A brief history
New Zealand is a young country, in both geological and human terms. In fact, New Zealand was the last large and habitable place in the world to be discovered.
Maori Settlement; 1320-1350
First to arrive were ancestors of Māori. The first settlers probably arrived from Polynesia between 1200 and 1300 AD. They discovered New Zealand as they explored the Pacific, navigating by ocean currents and the winds and stars. In some traditions, the navigator credited with discovering New Zealand is Kupe.
The first Europeans; 1642
The Dutch – The first European to arrive in New Zealand was the Dutch explorer Abel Tasman in 1642. That is how we got the Dutch-sounding name – from a Dutch mapmaker who first called us Nieuw Zeeland.
British and French – A surprisingly long time passed – 127 years – before New Zealand was visited by another European, Captain James Cook. He came in 1769 on the first of three voyages. European whalers and sealers started visiting regularly and then came traders.By the 1830s, the British government was being pressured to curb lawlessness in the country and also to pre-empt the French who were considering New Zealand as a potential colony.
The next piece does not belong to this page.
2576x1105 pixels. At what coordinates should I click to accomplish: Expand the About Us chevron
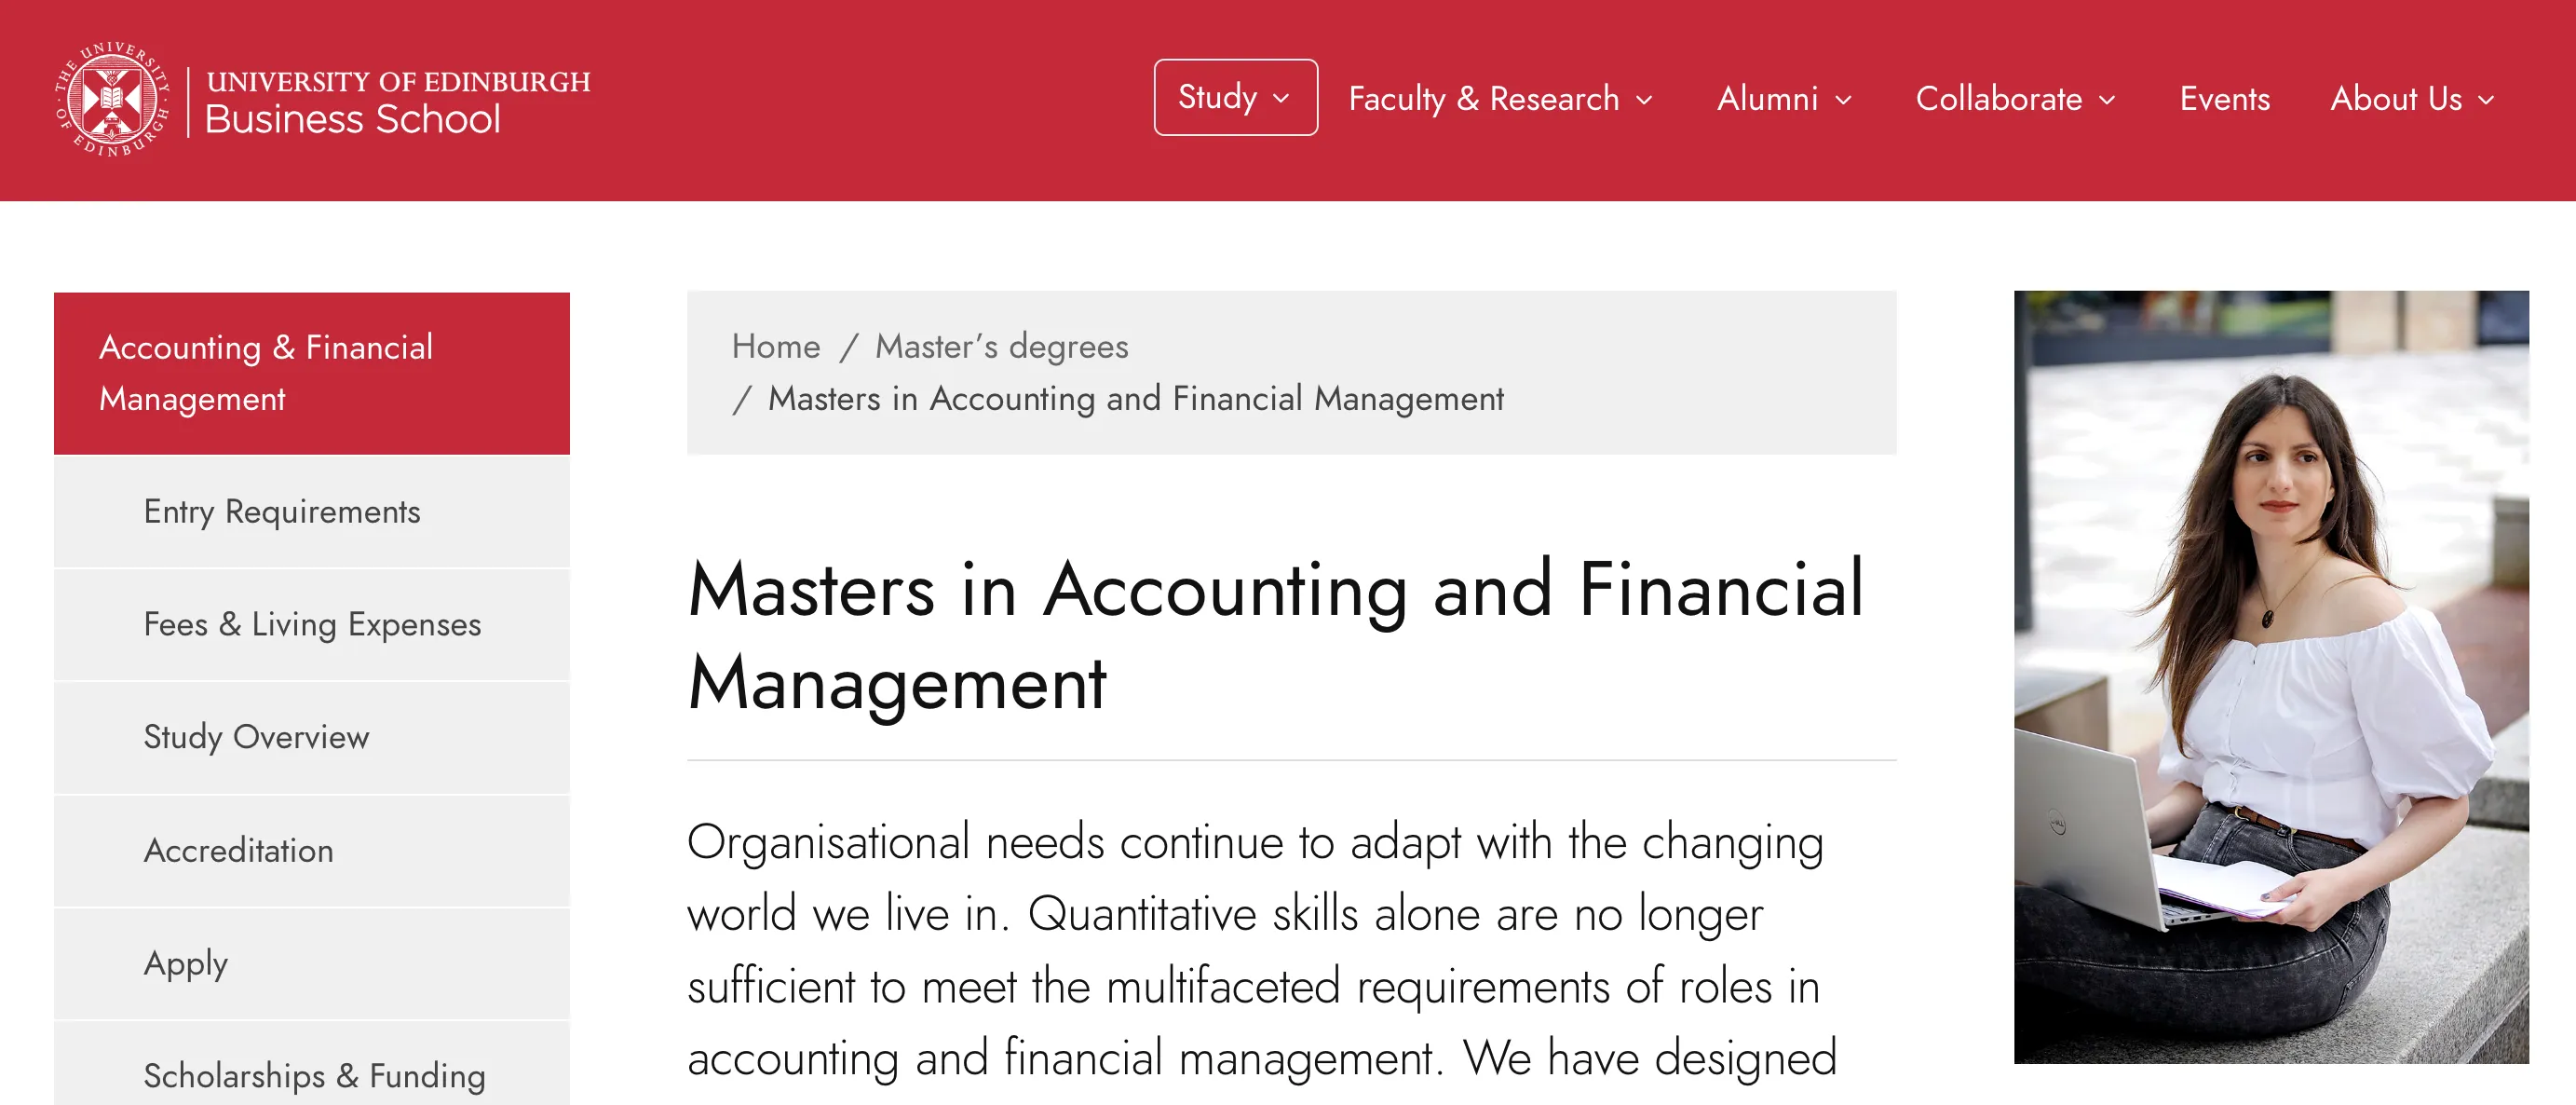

Treaty of Waitangi signed; 1840
Eventually, at Waitangi on 6 February 1840, William Hobson, New Zealand’s first Governor, invited assembled Māori chiefs to sign a treaty with the British Crown.The treaty was taken all round the country, as far south as Foveaux Strait, for signing by local chiefs. Eventually, more than 500 chiefs signed the treaty – now known as the Treaty of Waitangi.
[New Zealand wars; 1845-1872
Māori came under increasing pressure from Europen settlers to sell their land for settlement. This led to conflict and, in the 1860s, war broke out in the North Island. Much Māori land was confiscated or bought during or after 20 years of war.
Rights for women workers; 1893
In 1893, New Zealand became the first country in the world to grant all women the right to vote. State pensions and state housing for workers were also offered first in New Zealand.
World War 1 and the ANZACs
Thousands of New Zealanders served, and died, overseas in the First World War.The 1915 landing at Gallipoli in Turkey is regarded as a coming of age for our country. It established the tradition of ANZAC (Australian and New Zealand Army Corps) and a pride in New Zealand’s military achievement and its special relationship with Australia.ANZAC Day, commemorating the Gallipoli landing, is a public holiday on April 25 each year and is marked with increasingly well-attended ceremonies.
World War 2
New Zealand troops fought overseas again in the Second World War in support of the UK. However, the fall of Singapore shook New Zealanders’ confidence that Britain could guarantee the country’s security. With the bulk of our forces effectively stranded in Egypt and the Middle East, it was the United States that protected New Zealand against Japan during the war in the Pacific.
Expanding trade and cultural diversity
When Britain joined the European Economic Community in 1973, New Zealand had already begun diversifying its export trade.Losing such an important and assured market for our farm products was a blow. That event has encouraged New Zealand to widen its outlook. We now sell our farm goods and many other exports to a wide range of countries. Culturally, we have also become more diverse. Particularly from the 1980s, a wide range of ethnic groups have been encouraged to settle here and New Zealand is now much more multicultural.